Mumford se mostró especialmente crítico con el concepto, tan en boga en la actualidad, de “unidad nacional”. Un término, el de nación, “tan vago y contradictorio, que siempre debe tomarse en un sentido místico, como significando lo que las clases gobernantes quieren que signifique en determinado momento”. Desde un punto realista, las naciones, no son otra cosa que “una tentativa para hacer que las leyes, las costumbres y creencias de una sola región o ciudad sirvan de modelo de muchas otras regiones”. En el caso de España resulta evidente, tal y como señaló Ortega y Gasset en “La España Invertebrada ”, que “España es un cosa hecha por Castilla”, a su imagen y semejanza, añadimos nosotros. Como acertadamente expuso Mumford, una unidad nacional, como la pretendida en España, “no se forma como consecuencia de movimientos de opinión espontáneos y afiliaciones naturales, debe ser constantemente estimulada por el esfuerzo deliberado: la doctrina en las escuelas, la propaganda en la prensa, las leyes respectivas, la extirpación de dialectos y lenguajes rivales, ya sea mediante una orden o la burla, o por la supresión de las costumbres y privilegios de las minorías”. Esta estrategia fue desplegada por el franquismo durante cuarenta años en un doble sentido: en la construcción del nacionalismo español y en la aniquilación del sentimiento nacionalista en determinadas regiones de España, principalmente en Cataluña y en el País Vasco. Todo con el único objetivo de crear UNA España, grande y libre, por la gracia de Dios.
En España la represión de los nacionalismos se inició mucho tiempo antes del franquismo. Ya en tiempos de los Reyes Católicos, tal y como cuenta Felix Rodrigo Mora en “El giro estatolátrico”, se despojó a la corona de Aragón de sus instituciones, al igual que sucedió en Galicia. Sin embargo, fue en el siglo XVIII cuando se produce el asalto definitivo contra las instituciones, las costumbres, las leyes y la lengua de los Países Catalanes, sobre todo después del apoyo que este territorio otorgó al Archiduque Carlos, en contra de las aspiraciones borbónicas para hacerse con el control del reino de España. La venganza de los vencedores contra los catalanes se plasmó en el Decreto de Nueva Planta (1716) que abolía las cortes catalanas e impuso al castellano como el idioma oficial de la administración, además de hacerlo obligatorio en las escuelas y juzgados.

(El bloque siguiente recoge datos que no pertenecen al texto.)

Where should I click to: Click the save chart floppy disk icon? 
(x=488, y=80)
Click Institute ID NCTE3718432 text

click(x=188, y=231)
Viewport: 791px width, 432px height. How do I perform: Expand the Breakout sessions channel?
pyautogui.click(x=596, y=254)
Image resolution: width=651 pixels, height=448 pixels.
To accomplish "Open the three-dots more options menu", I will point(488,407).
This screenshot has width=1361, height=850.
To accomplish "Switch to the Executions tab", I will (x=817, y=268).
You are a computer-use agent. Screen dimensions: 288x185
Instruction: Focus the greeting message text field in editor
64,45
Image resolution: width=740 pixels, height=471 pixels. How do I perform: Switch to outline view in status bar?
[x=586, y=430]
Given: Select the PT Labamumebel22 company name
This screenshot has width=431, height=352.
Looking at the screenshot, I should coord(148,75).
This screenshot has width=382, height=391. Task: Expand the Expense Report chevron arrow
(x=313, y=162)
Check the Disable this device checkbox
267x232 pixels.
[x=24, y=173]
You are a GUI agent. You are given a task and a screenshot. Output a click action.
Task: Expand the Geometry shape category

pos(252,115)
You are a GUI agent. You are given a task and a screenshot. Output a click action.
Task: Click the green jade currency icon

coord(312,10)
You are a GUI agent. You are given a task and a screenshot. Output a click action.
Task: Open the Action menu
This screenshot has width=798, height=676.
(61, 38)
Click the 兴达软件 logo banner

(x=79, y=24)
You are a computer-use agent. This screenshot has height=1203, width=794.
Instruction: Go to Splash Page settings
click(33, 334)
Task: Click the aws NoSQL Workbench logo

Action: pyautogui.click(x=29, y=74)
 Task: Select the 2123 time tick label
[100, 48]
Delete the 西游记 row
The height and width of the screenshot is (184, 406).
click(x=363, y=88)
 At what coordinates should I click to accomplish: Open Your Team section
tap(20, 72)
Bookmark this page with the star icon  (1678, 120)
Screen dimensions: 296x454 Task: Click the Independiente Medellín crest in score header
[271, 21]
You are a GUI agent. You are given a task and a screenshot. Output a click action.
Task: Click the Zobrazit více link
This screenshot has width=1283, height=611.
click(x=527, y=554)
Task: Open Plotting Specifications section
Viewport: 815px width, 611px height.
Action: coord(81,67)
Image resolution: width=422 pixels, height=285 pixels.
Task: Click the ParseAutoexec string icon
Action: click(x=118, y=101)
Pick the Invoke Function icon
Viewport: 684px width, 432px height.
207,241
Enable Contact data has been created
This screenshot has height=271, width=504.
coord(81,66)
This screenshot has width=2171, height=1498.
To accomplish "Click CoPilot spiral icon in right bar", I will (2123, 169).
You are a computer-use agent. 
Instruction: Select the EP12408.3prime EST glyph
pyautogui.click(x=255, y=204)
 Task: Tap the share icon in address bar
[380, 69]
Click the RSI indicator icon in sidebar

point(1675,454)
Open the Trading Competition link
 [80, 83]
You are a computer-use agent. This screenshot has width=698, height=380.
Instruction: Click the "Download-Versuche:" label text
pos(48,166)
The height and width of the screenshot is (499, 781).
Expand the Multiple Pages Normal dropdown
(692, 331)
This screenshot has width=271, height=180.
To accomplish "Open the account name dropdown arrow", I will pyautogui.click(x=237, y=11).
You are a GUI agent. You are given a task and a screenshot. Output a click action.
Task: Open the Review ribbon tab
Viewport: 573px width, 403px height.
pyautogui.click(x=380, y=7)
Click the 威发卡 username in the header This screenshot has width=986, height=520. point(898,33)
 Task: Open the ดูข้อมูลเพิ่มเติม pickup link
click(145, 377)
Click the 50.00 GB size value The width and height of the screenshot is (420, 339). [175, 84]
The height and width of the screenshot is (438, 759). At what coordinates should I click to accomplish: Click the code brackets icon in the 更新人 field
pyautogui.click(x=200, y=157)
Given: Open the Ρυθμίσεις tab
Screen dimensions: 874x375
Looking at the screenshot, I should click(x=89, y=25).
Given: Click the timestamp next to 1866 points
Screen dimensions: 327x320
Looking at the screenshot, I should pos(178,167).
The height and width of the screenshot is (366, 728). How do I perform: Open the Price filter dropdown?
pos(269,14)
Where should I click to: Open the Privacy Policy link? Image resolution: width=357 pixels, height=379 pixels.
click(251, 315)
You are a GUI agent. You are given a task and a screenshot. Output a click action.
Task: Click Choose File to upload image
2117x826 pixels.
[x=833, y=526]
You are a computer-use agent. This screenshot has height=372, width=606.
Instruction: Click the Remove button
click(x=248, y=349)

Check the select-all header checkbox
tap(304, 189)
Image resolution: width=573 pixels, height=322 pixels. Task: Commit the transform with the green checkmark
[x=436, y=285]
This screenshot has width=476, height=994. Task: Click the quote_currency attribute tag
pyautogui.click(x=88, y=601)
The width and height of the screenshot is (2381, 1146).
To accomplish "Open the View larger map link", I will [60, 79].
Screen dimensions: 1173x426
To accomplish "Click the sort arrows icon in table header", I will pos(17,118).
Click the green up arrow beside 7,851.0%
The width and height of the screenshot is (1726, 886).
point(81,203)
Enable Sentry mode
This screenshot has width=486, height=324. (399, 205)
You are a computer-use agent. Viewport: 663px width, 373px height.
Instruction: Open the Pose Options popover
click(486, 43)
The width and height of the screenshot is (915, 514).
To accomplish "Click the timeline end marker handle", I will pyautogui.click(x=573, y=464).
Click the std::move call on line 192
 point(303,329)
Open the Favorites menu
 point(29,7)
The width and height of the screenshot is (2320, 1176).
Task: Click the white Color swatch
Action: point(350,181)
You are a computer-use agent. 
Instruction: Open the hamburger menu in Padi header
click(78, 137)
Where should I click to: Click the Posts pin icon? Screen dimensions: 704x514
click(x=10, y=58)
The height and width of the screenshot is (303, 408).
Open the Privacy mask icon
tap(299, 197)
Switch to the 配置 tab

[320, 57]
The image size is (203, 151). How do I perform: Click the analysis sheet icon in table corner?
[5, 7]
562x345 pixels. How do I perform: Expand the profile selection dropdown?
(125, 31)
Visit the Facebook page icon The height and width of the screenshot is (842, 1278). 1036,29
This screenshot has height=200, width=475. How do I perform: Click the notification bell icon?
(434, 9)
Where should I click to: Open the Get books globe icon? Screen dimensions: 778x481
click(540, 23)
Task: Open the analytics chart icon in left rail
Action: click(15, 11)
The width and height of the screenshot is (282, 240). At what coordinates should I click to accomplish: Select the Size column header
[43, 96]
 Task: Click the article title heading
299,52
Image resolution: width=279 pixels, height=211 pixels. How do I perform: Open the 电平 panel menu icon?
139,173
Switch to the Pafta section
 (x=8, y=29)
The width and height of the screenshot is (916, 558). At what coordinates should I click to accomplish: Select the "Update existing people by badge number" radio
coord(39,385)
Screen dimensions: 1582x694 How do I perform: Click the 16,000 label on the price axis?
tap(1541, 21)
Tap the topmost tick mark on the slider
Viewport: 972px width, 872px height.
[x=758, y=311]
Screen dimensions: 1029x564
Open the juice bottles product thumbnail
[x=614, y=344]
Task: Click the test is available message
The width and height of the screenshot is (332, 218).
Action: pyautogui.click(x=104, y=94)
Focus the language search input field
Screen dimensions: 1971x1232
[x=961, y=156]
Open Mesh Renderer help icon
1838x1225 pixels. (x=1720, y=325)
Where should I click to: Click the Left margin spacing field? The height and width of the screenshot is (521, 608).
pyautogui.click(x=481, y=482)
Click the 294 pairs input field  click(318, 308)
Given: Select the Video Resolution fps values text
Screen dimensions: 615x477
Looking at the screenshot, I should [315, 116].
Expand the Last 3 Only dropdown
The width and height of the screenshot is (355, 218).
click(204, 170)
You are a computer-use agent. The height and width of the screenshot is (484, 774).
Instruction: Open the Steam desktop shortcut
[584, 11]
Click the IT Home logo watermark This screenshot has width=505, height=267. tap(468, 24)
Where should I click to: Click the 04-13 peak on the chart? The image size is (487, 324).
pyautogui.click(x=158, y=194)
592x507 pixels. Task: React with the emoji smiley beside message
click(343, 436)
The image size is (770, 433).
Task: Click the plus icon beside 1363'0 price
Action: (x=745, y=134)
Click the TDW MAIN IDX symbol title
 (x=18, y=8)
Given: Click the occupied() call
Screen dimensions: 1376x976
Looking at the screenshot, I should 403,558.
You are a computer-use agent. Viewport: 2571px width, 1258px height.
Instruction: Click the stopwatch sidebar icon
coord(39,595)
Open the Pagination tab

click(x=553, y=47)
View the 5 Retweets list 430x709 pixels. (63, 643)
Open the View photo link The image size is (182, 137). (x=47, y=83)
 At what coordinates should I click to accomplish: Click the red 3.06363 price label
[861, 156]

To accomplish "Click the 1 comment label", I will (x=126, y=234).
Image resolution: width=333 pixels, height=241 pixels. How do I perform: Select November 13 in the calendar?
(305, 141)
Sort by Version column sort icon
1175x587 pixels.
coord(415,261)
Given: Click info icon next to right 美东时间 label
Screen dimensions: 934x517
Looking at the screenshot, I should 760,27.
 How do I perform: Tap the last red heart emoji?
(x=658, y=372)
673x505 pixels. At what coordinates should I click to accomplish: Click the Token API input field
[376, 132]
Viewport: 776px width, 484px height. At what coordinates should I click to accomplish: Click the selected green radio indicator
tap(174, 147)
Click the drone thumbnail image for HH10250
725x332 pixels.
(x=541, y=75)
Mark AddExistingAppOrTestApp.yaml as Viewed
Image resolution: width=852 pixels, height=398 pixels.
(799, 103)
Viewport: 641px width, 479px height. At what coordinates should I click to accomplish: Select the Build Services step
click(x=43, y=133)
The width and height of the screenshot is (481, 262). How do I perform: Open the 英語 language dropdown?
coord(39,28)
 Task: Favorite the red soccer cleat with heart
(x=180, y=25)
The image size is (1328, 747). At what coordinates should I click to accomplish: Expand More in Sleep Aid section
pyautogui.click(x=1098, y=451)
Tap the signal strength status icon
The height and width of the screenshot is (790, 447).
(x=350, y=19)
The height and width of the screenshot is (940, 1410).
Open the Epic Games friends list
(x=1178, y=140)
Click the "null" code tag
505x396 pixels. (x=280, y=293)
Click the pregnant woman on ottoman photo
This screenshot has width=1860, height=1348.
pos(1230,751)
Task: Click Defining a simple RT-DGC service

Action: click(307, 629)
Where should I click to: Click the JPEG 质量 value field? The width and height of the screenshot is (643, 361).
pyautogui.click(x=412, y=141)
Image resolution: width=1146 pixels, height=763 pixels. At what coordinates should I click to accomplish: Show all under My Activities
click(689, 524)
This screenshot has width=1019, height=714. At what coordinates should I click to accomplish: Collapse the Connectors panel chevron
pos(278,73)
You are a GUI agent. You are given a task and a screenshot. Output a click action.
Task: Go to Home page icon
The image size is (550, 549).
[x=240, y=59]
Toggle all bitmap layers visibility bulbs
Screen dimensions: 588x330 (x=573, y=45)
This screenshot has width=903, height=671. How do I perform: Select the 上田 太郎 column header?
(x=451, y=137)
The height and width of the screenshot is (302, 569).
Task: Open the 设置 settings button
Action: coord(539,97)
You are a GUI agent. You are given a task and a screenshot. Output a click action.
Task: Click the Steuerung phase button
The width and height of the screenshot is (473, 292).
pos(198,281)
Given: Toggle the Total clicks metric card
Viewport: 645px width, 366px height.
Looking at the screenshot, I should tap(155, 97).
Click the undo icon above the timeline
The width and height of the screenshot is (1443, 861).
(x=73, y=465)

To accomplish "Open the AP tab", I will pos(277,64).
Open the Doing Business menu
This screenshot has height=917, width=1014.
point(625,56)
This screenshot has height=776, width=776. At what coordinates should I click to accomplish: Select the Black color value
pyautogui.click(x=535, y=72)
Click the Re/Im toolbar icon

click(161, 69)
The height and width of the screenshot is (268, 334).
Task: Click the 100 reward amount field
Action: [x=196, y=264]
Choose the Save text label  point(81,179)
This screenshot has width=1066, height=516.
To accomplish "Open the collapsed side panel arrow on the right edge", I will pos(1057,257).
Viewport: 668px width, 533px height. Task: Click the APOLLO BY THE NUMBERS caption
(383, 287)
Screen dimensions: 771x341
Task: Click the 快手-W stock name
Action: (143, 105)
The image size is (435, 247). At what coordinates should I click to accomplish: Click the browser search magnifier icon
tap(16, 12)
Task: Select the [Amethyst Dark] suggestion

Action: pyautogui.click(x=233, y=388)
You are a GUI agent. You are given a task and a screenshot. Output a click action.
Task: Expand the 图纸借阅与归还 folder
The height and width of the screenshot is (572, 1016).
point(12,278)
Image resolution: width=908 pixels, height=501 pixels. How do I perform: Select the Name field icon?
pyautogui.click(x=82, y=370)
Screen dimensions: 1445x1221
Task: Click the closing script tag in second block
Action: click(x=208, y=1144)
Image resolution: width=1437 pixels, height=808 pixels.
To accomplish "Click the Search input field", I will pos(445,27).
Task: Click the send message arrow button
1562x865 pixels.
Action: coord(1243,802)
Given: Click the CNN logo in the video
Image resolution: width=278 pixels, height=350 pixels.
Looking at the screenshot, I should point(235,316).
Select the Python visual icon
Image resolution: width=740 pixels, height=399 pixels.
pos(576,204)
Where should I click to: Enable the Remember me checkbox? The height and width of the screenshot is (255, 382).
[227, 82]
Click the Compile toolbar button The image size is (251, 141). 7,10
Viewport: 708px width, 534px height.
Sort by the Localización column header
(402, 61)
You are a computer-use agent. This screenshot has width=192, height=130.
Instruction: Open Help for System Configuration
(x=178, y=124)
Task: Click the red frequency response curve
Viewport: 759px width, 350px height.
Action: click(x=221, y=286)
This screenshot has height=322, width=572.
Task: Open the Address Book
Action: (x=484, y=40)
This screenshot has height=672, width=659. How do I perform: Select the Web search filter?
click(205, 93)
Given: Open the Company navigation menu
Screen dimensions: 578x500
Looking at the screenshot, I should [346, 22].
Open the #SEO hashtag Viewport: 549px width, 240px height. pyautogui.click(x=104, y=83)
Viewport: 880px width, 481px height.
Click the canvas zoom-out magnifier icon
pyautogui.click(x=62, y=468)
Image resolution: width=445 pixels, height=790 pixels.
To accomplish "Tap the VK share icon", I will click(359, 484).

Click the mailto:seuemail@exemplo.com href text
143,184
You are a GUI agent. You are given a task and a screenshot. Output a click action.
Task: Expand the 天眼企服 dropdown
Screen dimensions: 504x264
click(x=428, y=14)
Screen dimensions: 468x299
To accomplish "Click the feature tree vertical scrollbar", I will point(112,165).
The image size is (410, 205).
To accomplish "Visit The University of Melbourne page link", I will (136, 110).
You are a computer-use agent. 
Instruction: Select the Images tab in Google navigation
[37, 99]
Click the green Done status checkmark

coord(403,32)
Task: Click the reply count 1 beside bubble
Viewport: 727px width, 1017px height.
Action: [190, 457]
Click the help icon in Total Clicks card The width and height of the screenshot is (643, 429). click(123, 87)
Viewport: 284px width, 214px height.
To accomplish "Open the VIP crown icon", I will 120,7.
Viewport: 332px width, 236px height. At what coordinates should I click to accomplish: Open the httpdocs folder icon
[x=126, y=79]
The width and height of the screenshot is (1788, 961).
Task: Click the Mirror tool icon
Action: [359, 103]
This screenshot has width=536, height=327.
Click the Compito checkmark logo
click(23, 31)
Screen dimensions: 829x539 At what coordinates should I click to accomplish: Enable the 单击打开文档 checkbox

No obstante, y a pesar de las fuerzas represivas contra los nacionalismos que desplegaron las monarquías absolutas en buena parte de Europa, no pudieron impedir un resurgimiento de los sentimientos regionalistas que emergieron a mediados del siglo XIX. Lewis Mumford data el comienzo de la revitalización del movimiento regionalista en 1854, cuando los felibres se reunieron por primera vez a fin de restaurar el lenguaje y la vida cultural autónoma de Provenza. Dentro de este proceso Mumford cita de manera expresa a los vascos y catalanes, además de a los bretones, provenzales, eslovacos, irlandeses, escoceses, galeses, flamencos y valones, etc.. Toda una serie de regiones que vienen luchando desde entonces por hacer valer sus derechos para obtener la autonomía regional.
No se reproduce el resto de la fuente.